Reproduce every one of the entries below without changing a single character.

(Interface element entries)
========================================================================
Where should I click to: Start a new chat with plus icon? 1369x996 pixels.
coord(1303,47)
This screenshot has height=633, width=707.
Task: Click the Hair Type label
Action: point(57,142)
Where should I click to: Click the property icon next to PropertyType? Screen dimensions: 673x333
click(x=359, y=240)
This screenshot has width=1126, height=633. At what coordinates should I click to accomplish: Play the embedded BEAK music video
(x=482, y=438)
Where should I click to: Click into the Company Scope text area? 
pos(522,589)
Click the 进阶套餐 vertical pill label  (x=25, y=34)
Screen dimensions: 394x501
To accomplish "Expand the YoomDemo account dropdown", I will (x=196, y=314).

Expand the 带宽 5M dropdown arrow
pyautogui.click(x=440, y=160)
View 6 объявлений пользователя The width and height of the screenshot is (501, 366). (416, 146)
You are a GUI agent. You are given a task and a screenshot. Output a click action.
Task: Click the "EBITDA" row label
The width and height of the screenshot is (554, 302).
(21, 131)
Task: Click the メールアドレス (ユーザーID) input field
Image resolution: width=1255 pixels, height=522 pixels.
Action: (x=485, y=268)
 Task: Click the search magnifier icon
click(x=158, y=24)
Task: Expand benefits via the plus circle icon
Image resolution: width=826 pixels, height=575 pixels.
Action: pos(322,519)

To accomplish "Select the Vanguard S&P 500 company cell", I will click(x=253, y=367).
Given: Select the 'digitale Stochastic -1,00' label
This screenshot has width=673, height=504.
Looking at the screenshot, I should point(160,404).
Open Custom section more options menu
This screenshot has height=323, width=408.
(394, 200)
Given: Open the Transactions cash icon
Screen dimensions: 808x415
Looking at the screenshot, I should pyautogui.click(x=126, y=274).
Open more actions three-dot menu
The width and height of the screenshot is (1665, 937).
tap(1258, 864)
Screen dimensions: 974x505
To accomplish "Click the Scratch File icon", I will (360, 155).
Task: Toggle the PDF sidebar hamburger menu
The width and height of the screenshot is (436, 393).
========================================================================
§ Result of this task:
Where should I click to: Start a new chat with plus icon? 1369x996 pixels.
coord(1303,47)
This screenshot has height=633, width=707.
Task: Click the Hair Type label
Action: point(57,142)
Where should I click to: Click the property icon next to PropertyType? Screen dimensions: 673x333
click(x=359, y=240)
This screenshot has width=1126, height=633. At what coordinates should I click to accomplish: Play the embedded BEAK music video
(x=482, y=438)
Where should I click to: Click into the Company Scope text area? 
pos(522,589)
Click the 进阶套餐 vertical pill label  (x=25, y=34)
Screen dimensions: 394x501
To accomplish "Expand the YoomDemo account dropdown", I will (x=196, y=314).

Expand the 带宽 5M dropdown arrow
pyautogui.click(x=440, y=160)
View 6 объявлений пользователя The width and height of the screenshot is (501, 366). (416, 146)
You are a GUI agent. You are given a task and a screenshot. Output a click action.
Task: Click the "EBITDA" row label
The width and height of the screenshot is (554, 302).
(21, 131)
Task: Click the メールアドレス (ユーザーID) input field
Image resolution: width=1255 pixels, height=522 pixels.
Action: (x=485, y=268)
 Task: Click the search magnifier icon
click(x=158, y=24)
Task: Expand benefits via the plus circle icon
Image resolution: width=826 pixels, height=575 pixels.
Action: pos(322,519)

To accomplish "Select the Vanguard S&P 500 company cell", I will click(x=253, y=367).
Given: Select the 'digitale Stochastic -1,00' label
This screenshot has width=673, height=504.
Looking at the screenshot, I should point(160,404).
Open Custom section more options menu
This screenshot has height=323, width=408.
(394, 200)
Given: Open the Transactions cash icon
Screen dimensions: 808x415
Looking at the screenshot, I should pyautogui.click(x=126, y=274).
Open more actions three-dot menu
The width and height of the screenshot is (1665, 937).
tap(1258, 864)
Screen dimensions: 974x505
To accomplish "Click the Scratch File icon", I will (360, 155).
Task: Toggle the PDF sidebar hamburger menu
The width and height of the screenshot is (436, 393).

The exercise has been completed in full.